Anheuser-Busch or Czechvar, as others have pointed out?
You can't buy a Macintosh from Hewlett-Packard, can you?
Yet the PCs made by Hewlett-Packard were once referred to as "IBM compatible" until Lenovo bought IBM's PC division half a decade ago. So are we supposed to refer to imitations of CHABLIS® wine as "Chablis compatible"?
What's the beef with claret? Mentioned in Chaucer 1374 C.E. (as 'clarre'): a mixture of wine, clarified honey, and medicinal spices, Never, ever, been a regional name. OED has from 1300 the contrast between 'wine clarre and wine Greek' (would the latter be retsina?) Brussels, where the Nuts come from.
What it showed the world is that the US only cares about trademarks when it's to their benefit.
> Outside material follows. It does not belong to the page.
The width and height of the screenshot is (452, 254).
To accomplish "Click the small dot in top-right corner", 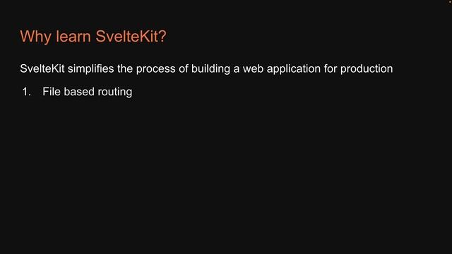I will point(450,1).
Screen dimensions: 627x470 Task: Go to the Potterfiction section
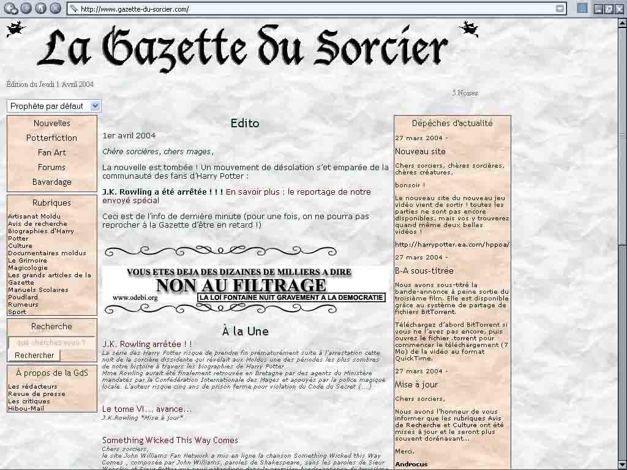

This is true. I recall a few years ago when the EU's appellation rules were being enforced. There was an interview with a douchbag former VC wine Napa Valley "investor" who was "incensed" that the EU was restraining his trade by limiting what he could call his wine during export. Everything was going swimmingly until the EU winemaker, who had as usual been dumped on by the US interviewer and the douchbag for being some kind of crypto-socialist, produced a bottled wine variety with the appellation of "NAPA VALLEY" in huge letters, and in tiny letters "China", telling them he had bought it at a trade show a few weeks ago. Needless to say, the Napa Valley douchbag didn't think this was fair *at all*, and wanted a stop to this sort of thing.
Pot, meet kettle.
Da Blog
Sounds like a case of sour grapes on the EU's part.
Makes sense to me, for most things anyway. I've tried most of the Australian 'ports' that are sold where I live (Canada); not a single one of 'em tastes as good as, or even very much like, a proper Portuguese vintage or tawny port. They're just not the same thing at all. Ditto with the similar stuff produced in other countries (including Canada), actually, but those can't be called port as those countries have the relevant agreements with the EU too...
The others I can understand, but: Auslese? This is a production technique, not a location.
Whoever labeled you "insightful"?
You missed the whole point and just ranted about your so called superior wines and anti-French sentiments. Your whole post is a troll!
You do realize this has no impact on the wines sold in Australia or outside Europe? This is in regards to wines from Australia that are to be sold in the European Union!
The EU decides what names they may carry there, that's reasonable, and it applies to all producing countries including France.
Protected names are reserved for specific regions of each country of origin.
This does help consumers by assuring them that cheap knock offs may not abuse centuries old names and traditions. The products are what they say they are. They come from the advertised region or country.
French producers in general don't like this any more than Italians or Bulgarians. French Champagne is only produced in a small patch of land, the producers in the surrounding area are not eligible to call their products "Champagne".
It applies similarly to products of all kinds in each and every European Union country. From Hungarian Tokai to German sausages. This has nothing to do with France you dimwitted fool!
What monopoly does France have on other countries' products!!! Your whole reasoning is pointless and stupid.
Australian wine makers may label their bottles "Not wine" all they like in Australia, but they may not sell it under registered and reserved names in Europe. End of story.